- [WORK REQUIRED]: Return the following entries exactly, word for word.
═══ INPUT MATERIAL
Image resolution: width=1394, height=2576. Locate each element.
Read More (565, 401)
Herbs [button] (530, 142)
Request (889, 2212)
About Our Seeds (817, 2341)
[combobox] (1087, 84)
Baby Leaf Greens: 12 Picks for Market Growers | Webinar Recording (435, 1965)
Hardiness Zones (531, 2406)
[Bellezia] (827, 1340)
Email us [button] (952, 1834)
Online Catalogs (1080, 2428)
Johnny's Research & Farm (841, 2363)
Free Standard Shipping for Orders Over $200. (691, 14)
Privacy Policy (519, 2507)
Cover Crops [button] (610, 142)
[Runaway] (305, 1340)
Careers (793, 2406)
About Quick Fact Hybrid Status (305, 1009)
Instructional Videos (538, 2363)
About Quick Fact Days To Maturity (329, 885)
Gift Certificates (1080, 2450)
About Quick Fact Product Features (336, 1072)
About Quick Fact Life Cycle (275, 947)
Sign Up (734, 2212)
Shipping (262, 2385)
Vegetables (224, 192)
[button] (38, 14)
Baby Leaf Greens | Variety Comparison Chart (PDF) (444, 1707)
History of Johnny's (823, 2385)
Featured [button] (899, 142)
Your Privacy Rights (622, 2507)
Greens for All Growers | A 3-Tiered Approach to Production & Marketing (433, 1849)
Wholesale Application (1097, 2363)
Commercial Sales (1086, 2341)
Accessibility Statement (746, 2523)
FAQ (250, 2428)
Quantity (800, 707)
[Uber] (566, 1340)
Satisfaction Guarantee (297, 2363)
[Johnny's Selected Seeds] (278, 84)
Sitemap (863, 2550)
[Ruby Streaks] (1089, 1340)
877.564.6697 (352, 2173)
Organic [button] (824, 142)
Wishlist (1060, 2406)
══════
- [EXERCISE RESPONSE]:
Image resolution: width=1394, height=2576. Locate each element.
Read More (565, 401)
Herbs [button] (530, 142)
Request (889, 2212)
About Our Seeds (817, 2341)
[combobox] (1087, 84)
Baby Leaf Greens: 12 Picks for Market Growers | Webinar Recording (435, 1965)
Hardiness Zones (531, 2406)
[Bellezia] (827, 1340)
Email us [button] (952, 1834)
Online Catalogs (1080, 2428)
Johnny's Research & Farm (841, 2363)
Free Standard Shipping for Orders Over $200. (691, 14)
Privacy Policy (519, 2507)
Cover Crops [button] (610, 142)
[Runaway] (305, 1340)
Careers (793, 2406)
About Quick Fact Hybrid Status (305, 1009)
Instructional Videos (538, 2363)
About Quick Fact Days To Maturity (329, 885)
Gift Certificates (1080, 2450)
About Quick Fact Product Features (336, 1072)
About Quick Fact Life Cycle (275, 947)
Sign Up (734, 2212)
Shipping (262, 2385)
Vegetables (224, 192)
[button] (38, 14)
Baby Leaf Greens | Variety Comparison Chart (PDF) (444, 1707)
History of Johnny's (823, 2385)
Featured [button] (899, 142)
Your Privacy Rights (622, 2507)
Greens for All Growers | A 3-Tiered Approach to Production & Marketing (433, 1849)
Wholesale Application (1097, 2363)
Commercial Sales (1086, 2341)
Accessibility Statement (746, 2523)
FAQ (250, 2428)
Quantity (800, 707)
[Uber] (566, 1340)
Satisfaction Guarantee (297, 2363)
[Johnny's Selected Seeds] (278, 84)
Sitemap (863, 2550)
[Ruby Streaks] (1089, 1340)
877.564.6697 (352, 2173)
Organic [button] (824, 142)
Wishlist (1060, 2406)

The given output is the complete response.